Print the data exactly as it appears, from the first line up to and including the line with "Action: (302, 143)".
┌──
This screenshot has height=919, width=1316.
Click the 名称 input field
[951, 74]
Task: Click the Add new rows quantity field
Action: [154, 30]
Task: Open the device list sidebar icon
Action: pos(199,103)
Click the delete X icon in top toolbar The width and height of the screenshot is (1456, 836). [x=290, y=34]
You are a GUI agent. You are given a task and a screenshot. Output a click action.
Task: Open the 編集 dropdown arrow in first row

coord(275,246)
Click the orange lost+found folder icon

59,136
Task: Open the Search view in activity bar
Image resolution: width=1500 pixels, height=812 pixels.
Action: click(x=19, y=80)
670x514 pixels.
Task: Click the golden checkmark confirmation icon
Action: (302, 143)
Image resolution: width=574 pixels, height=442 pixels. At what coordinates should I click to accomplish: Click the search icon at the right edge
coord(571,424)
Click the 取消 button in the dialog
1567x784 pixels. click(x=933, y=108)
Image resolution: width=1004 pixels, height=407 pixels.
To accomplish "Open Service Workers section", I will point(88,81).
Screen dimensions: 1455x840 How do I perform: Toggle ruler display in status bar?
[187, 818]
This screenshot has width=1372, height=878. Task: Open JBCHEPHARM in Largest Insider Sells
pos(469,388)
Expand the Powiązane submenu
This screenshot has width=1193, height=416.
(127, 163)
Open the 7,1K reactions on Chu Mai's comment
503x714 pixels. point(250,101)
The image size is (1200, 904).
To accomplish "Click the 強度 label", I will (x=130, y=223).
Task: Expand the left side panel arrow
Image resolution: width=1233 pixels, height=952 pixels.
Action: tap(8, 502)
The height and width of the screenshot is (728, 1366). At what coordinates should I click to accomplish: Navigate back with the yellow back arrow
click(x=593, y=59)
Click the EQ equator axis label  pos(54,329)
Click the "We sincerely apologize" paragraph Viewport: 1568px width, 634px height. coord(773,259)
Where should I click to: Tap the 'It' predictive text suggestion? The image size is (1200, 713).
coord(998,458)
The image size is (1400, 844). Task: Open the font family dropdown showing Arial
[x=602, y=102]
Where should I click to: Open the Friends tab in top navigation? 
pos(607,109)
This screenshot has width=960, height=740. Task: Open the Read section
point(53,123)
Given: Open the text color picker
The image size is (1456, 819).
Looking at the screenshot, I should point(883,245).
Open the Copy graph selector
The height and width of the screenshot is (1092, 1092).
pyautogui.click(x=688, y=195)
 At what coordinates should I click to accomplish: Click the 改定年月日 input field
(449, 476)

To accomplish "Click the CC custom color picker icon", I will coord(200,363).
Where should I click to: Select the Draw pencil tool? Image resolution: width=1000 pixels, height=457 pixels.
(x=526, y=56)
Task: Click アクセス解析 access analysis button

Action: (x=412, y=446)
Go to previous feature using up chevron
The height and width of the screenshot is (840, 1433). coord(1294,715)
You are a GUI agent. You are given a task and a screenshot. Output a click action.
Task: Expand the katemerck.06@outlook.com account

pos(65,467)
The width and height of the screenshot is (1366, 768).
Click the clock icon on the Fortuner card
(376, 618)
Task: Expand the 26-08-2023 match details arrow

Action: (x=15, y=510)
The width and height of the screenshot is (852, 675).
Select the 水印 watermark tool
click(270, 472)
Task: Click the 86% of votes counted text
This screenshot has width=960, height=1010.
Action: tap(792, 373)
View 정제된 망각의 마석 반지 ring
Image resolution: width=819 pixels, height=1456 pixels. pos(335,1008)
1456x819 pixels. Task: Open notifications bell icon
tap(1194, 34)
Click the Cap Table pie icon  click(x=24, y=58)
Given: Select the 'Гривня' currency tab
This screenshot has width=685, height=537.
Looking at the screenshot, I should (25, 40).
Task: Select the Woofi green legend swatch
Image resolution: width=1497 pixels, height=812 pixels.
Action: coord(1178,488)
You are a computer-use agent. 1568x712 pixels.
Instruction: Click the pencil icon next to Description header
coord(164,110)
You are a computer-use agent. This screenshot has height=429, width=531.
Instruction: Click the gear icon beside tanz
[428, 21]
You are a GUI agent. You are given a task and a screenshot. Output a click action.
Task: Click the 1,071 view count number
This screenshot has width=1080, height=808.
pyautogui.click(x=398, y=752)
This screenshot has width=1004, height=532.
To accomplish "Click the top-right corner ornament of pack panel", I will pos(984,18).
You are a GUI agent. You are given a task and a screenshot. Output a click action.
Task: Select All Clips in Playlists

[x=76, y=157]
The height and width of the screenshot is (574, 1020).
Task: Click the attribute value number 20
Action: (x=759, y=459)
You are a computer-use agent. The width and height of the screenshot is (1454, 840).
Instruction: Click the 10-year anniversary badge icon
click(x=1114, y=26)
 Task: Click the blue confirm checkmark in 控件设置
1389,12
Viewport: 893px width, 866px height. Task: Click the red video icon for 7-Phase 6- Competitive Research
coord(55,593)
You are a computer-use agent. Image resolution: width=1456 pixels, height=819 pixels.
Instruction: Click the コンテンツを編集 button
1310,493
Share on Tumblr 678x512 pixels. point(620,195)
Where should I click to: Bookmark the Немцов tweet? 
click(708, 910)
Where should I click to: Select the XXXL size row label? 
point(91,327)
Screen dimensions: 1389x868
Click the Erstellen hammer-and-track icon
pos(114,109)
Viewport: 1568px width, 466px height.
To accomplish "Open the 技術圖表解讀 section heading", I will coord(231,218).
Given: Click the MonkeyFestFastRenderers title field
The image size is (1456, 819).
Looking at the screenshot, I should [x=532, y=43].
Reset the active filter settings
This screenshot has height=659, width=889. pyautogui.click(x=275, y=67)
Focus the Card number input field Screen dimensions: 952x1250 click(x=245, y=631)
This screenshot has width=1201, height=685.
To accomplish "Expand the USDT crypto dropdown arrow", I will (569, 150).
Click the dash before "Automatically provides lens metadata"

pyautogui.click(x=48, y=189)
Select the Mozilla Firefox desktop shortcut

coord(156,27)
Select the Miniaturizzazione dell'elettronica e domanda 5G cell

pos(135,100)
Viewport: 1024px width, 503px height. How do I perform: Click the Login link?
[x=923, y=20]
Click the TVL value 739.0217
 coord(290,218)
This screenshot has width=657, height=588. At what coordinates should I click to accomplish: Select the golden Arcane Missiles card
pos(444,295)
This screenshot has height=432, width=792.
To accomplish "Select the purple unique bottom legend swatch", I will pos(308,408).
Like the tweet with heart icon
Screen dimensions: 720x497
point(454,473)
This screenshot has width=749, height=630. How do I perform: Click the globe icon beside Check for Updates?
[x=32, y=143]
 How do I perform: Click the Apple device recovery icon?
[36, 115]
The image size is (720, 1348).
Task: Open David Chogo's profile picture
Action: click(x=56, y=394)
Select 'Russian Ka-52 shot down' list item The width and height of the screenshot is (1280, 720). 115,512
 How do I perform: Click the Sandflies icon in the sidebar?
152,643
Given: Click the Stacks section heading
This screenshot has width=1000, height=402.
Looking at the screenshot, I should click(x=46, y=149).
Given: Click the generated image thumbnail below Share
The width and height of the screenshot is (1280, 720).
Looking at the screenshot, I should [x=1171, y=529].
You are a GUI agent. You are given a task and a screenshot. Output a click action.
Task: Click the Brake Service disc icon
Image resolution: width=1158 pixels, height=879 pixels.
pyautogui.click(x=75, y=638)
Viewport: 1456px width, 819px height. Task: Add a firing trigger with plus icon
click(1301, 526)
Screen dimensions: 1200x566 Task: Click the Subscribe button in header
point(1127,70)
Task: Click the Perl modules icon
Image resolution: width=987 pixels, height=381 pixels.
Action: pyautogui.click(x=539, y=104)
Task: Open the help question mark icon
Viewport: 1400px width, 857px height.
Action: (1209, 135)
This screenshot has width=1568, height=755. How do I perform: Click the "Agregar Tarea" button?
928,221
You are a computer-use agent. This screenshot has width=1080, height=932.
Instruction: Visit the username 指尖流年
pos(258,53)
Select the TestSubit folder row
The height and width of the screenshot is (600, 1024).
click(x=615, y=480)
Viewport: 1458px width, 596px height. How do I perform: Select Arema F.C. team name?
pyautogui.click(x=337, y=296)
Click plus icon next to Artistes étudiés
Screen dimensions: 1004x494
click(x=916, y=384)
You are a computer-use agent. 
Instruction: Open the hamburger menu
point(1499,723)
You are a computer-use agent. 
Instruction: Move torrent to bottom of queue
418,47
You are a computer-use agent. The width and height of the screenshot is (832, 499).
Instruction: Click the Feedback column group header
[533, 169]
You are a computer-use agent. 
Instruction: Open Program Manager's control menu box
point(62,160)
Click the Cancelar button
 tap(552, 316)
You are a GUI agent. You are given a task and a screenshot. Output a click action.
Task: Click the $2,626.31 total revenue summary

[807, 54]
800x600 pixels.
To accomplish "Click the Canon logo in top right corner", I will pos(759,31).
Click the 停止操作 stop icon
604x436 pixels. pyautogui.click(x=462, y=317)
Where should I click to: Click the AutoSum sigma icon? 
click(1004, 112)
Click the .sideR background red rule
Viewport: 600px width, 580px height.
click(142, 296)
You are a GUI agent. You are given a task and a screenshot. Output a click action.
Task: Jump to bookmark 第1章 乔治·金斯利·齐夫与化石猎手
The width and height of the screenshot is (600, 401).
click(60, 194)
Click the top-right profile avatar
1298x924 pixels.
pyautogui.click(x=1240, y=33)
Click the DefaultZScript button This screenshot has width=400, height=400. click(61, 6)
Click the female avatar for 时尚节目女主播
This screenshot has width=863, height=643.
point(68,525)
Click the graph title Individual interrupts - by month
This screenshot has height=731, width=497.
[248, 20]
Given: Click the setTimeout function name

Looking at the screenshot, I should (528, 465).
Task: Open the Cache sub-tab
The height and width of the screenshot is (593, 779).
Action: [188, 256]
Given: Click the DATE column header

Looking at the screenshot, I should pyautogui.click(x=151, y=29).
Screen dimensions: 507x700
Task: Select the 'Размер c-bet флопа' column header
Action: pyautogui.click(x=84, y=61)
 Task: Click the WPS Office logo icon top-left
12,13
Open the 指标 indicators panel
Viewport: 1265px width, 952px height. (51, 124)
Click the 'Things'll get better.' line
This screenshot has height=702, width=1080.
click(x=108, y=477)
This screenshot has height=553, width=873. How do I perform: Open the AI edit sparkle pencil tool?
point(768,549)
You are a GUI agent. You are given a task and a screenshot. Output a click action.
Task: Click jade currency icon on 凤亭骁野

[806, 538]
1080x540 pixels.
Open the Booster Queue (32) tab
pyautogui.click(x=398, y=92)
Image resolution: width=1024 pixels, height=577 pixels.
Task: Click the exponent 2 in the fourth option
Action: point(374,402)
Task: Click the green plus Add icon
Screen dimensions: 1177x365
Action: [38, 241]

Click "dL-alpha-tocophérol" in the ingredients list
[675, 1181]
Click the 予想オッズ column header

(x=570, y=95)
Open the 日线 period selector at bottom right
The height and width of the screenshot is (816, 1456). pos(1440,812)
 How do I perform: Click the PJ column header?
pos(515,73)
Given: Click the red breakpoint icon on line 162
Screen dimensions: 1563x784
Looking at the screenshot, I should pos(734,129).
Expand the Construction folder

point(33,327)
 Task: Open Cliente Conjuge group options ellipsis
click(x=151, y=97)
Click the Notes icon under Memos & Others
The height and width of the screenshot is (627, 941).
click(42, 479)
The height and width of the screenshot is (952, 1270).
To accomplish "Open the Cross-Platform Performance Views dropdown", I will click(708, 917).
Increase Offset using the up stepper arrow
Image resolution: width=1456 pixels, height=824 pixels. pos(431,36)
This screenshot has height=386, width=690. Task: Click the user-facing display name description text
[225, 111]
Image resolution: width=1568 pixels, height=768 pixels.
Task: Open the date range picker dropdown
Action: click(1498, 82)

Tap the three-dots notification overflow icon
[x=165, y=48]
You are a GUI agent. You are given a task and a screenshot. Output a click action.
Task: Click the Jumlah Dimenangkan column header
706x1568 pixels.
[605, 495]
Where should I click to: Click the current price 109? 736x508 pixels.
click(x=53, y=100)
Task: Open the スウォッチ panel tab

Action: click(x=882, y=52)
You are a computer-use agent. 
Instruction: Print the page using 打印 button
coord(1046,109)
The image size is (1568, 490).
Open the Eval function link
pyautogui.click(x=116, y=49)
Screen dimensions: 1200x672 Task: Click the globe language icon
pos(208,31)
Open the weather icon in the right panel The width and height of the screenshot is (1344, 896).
└──
▶ [SOLUTION TO THE PROBLEM]:
This screenshot has height=919, width=1316.
Click the 名称 input field
[951, 74]
Task: Click the Add new rows quantity field
Action: [154, 30]
Task: Open the device list sidebar icon
Action: pos(199,103)
Click the delete X icon in top toolbar The width and height of the screenshot is (1456, 836). [x=290, y=34]
You are a GUI agent. You are given a task and a screenshot. Output a click action.
Task: Open the 編集 dropdown arrow in first row

coord(275,246)
Click the orange lost+found folder icon

59,136
Task: Open the Search view in activity bar
Image resolution: width=1500 pixels, height=812 pixels.
Action: click(x=19, y=80)
670x514 pixels.
Task: Click the golden checkmark confirmation icon
Action: (302, 143)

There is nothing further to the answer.